Ischemic preconditioning accelerates muscle deoxygenation dynamics and enhances exercise endurance during the work-to-work test

Ischemic preconditioning (IPC) improves maximal exercise performance. However, the potential mechanism(s) underlying the beneficial effects of IPC remain unknown. The dynamics of pulmonary oxygen uptake (VO(2)) and muscle deoxygenation during exercise is frequently used for assessing O(2) supply and extraction. Thus, this study examined the effects of IPC on systemic and local O(2) dynamics during the incremental step transitions from low- to moderate- and from moderate- to severe-intensity exercise. Fifteen healthy, male subjects were instructed to perform the work-to-work cycling exercise test, which was preceded by the control (no occlusion) or IPC (3 × 5 min, bilateral leg occlusion at >300 mmHg) treatments. The work-to-work test was performed by gradually increasing the exercise intensity as follows: low intensity at 30 W for 3 min, moderate intensity at 90% of the gas exchange threshold (GET) for 4 min, and severe intensity at 70% of the difference between the GET and VO(2) peak until exhaustion. During the exercise test, the breath-by-breath pulmonary VO(2) and near-infrared spectroscopy-derived muscle deoxygenation were continuously recorded. Exercise endurance during severe-intensity exercise was significantly enhanced by IPC. There were no significant differences in pulmonary VO(2) dynamics between treatments.
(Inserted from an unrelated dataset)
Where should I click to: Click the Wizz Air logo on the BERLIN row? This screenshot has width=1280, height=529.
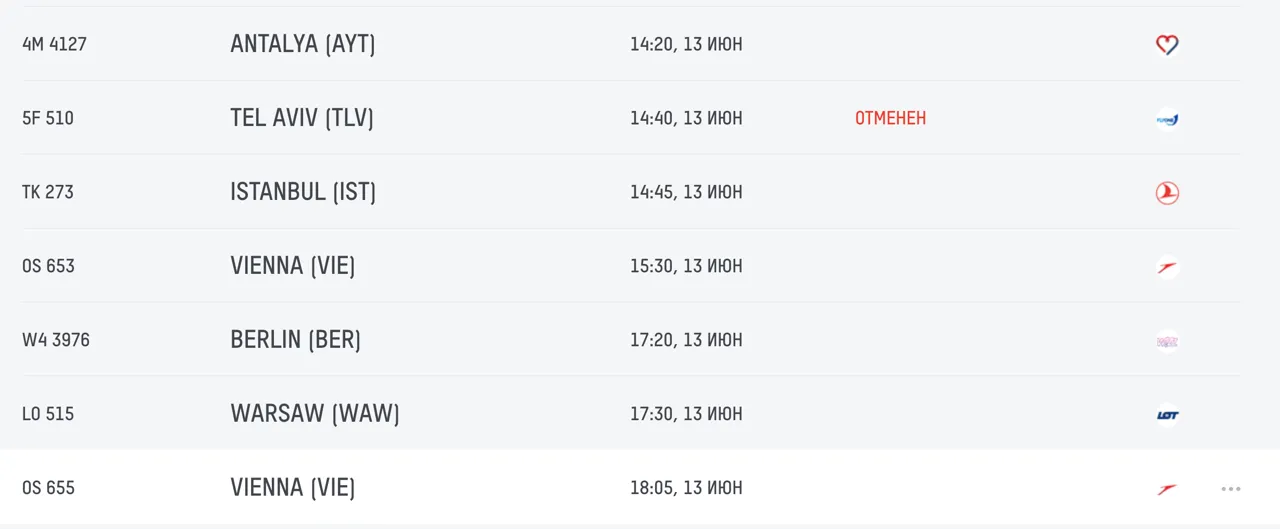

In contrast, muscle deoxygenation dynamics in the step transition from low- to moderate-intensity was significantly faster in IPC than in CON (27.2 ± 2.9 vs. 19.8 ± 0.9 sec, P < 0.05). The present findings showed that IPC accelerated muscle deoxygenation dynamics in moderate-intensity exercise and enhanced severe-intensity exercise endurance during work-to-work test. The IPC-induced effects may result from mitochondrial activation in skeletal muscle, as indicated by the accelerated O(2) extraction.